TASK GOAL -> Return every entry in full, with no alterations.

◇ ◇ ◇ ◇

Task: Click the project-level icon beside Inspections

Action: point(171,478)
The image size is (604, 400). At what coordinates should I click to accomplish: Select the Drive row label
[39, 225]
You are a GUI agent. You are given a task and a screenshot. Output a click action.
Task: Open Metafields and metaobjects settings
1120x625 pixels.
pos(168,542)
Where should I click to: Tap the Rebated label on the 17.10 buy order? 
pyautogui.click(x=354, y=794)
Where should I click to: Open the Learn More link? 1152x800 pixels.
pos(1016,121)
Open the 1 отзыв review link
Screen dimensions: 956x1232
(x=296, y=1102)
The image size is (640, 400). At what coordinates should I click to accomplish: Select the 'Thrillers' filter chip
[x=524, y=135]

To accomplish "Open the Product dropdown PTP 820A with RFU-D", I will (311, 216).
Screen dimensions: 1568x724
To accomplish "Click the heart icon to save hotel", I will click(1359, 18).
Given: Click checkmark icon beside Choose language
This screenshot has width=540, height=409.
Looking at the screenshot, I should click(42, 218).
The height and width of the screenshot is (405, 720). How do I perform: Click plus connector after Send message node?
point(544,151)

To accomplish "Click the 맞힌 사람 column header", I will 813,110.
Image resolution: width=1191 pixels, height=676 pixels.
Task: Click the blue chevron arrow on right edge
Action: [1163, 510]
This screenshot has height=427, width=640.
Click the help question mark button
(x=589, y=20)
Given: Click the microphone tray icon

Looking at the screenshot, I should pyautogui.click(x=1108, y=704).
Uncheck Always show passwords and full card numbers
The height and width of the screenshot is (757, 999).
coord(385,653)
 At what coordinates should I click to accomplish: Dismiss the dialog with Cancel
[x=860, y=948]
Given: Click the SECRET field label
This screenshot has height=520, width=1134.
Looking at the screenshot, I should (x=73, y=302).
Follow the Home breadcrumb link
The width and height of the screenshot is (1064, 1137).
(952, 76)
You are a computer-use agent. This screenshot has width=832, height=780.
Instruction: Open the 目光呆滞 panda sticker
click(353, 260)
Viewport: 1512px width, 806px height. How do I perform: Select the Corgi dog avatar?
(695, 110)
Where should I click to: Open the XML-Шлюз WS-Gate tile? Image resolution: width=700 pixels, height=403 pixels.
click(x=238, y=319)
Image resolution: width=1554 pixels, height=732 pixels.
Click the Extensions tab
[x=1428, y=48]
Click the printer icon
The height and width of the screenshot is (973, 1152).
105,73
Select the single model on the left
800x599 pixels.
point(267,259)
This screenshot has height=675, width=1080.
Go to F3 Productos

◇ ◇ ◇ ◇

RESPONSE TO THIS EXERCISE ->
Task: Click the project-level icon beside Inspections

Action: point(171,478)
The image size is (604, 400). At what coordinates should I click to accomplish: Select the Drive row label
[39, 225]
You are a GUI agent. You are given a task and a screenshot. Output a click action.
Task: Open Metafields and metaobjects settings
1120x625 pixels.
pos(168,542)
Where should I click to: Tap the Rebated label on the 17.10 buy order? 
pyautogui.click(x=354, y=794)
Where should I click to: Open the Learn More link? 1152x800 pixels.
pos(1016,121)
Open the 1 отзыв review link
Screen dimensions: 956x1232
(x=296, y=1102)
The image size is (640, 400). At what coordinates should I click to accomplish: Select the 'Thrillers' filter chip
[x=524, y=135]

To accomplish "Open the Product dropdown PTP 820A with RFU-D", I will (311, 216).
Screen dimensions: 1568x724
To accomplish "Click the heart icon to save hotel", I will click(1359, 18).
Given: Click checkmark icon beside Choose language
This screenshot has width=540, height=409.
Looking at the screenshot, I should click(42, 218).
The height and width of the screenshot is (405, 720). How do I perform: Click plus connector after Send message node?
point(544,151)

To accomplish "Click the 맞힌 사람 column header", I will 813,110.
Image resolution: width=1191 pixels, height=676 pixels.
Task: Click the blue chevron arrow on right edge
Action: [1163, 510]
This screenshot has height=427, width=640.
Click the help question mark button
(x=589, y=20)
Given: Click the microphone tray icon

Looking at the screenshot, I should pyautogui.click(x=1108, y=704).
Uncheck Always show passwords and full card numbers
The height and width of the screenshot is (757, 999).
coord(385,653)
 At what coordinates should I click to accomplish: Dismiss the dialog with Cancel
[x=860, y=948]
Given: Click the SECRET field label
This screenshot has height=520, width=1134.
Looking at the screenshot, I should (x=73, y=302).
Follow the Home breadcrumb link
The width and height of the screenshot is (1064, 1137).
(952, 76)
You are a computer-use agent. This screenshot has width=832, height=780.
Instruction: Open the 目光呆滞 panda sticker
click(353, 260)
Viewport: 1512px width, 806px height. How do I perform: Select the Corgi dog avatar?
(695, 110)
Where should I click to: Open the XML-Шлюз WS-Gate tile? Image resolution: width=700 pixels, height=403 pixels.
click(x=238, y=319)
Image resolution: width=1554 pixels, height=732 pixels.
Click the Extensions tab
[x=1428, y=48]
Click the printer icon
The height and width of the screenshot is (973, 1152).
105,73
Select the single model on the left
800x599 pixels.
point(267,259)
This screenshot has height=675, width=1080.
Go to F3 Productos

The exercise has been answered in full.